Она поворчала, но деньги взяла, однако я понимал, что рано или поздно эта алчная тварь поднимет цену, а потом еще и еще раз. И тогда у меня не останется другого выхода, как пустить в ход кинжал.
Нотта одобрила мой план – мать ей было ничуть не жалко.
Но пока мы были предоставлены друг другу и пользовались любой возможностью, чтобы предаться изучению науки страсти.
По воскресеньям, затворившись в библиотечной каморке, мы следовали примеру дона Чемы и моны Веры, которые следовали наставлениям Агостино Карраччи и Пьетро Аретино: сначала я ласкал Нотту пальцем, как Эней Дидону, потом трахал ее, как Вакх Ариадну, то есть, говоря языком авентинских соседей, в позе «тачки», и завершали мы нашу любовную игру в позе Антония и Клеопатры. Моей малышке особенно нравилась поза Геракла и Деяниры, мне – поза Полиена и Хрисеиды.
Впрочем, любовь заставила нас переступить через стыд, и вскоре мы, свободные и отважные, превзошли и Карраччо с Аретино, и Кирену[14] с Элефантидой[15], научившись доставлять друг другу наслаждение способами, официально запрещенными даже в лупанариях и банях, хотя и обычными в семейных спальнях.
Одного мы не могли понять: зачем дон Чема бреет ноги моны Веры?
Понятно, что женщины удаляют волосы с лобка, чтобы избавиться от вшей, и носят меркин, но ноги – ноги-то зачем брить?..
Тем воскресным вечером, когда мы привезли в дом на Авентине Неллу, хозяин после ужина отправился к себе, чтобы наточить бритву, Нотта принялась за мытье посуды, а я пробрался в библиотеку, чтобы подобрать для малышки новую латинскую книгу.
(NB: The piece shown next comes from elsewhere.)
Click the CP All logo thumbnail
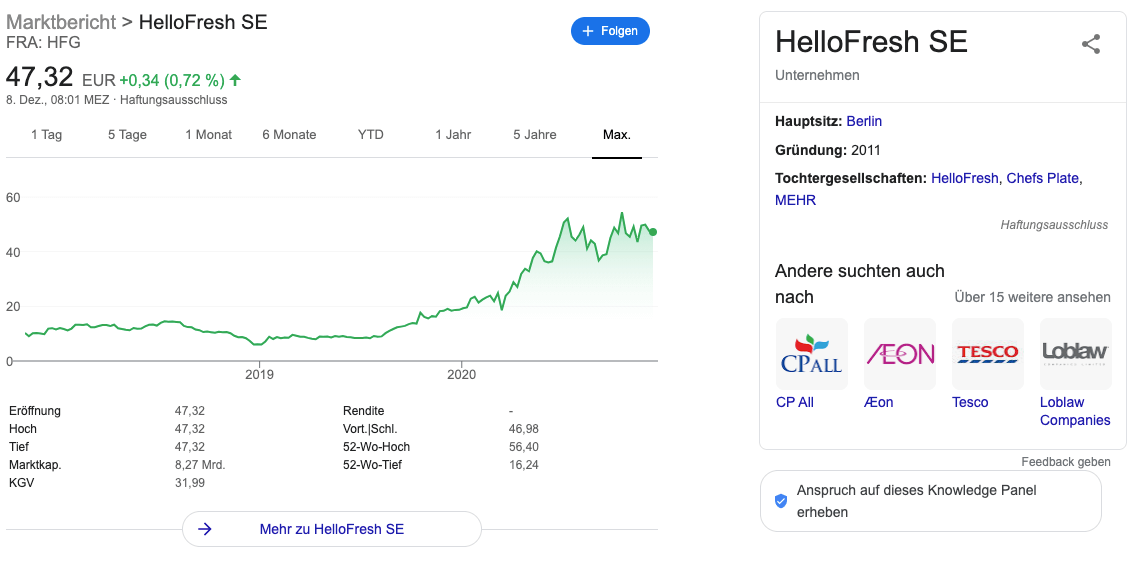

Нотта оказалась способной ученицей не только в науке страсти – ее живой от природы ум, подстегиваемый сознанием физической ущербности, жадно впитывал все новое, что можно почерпнуть из книг. За три года нашей близости она освоила латынь настолько, что уже могла оценить стиль Цицерона, и взялась за изучение греческого, в чем я ей всячески помогал.
И как же я бывал счастлив, когда после любовных утех Нотта прижималась ко мне влажным дрожащим телом, закидывала на мои ноги свою тяжелую горячую ножку и шептала на ухо прерывающимся голосом какой-нибудь непристойный стишок Катулла Веронского или Гесперия Галльского, обдавая меня благоуханием меда и молока…
Дон Чема успел выбрить ноги моны Веры, когда в библиотеку влетела босая запыхавшаяся Нотта. От нее пахло лавандой – пучок сухой травы она носила под юбкой, чтобы отбить запах пота.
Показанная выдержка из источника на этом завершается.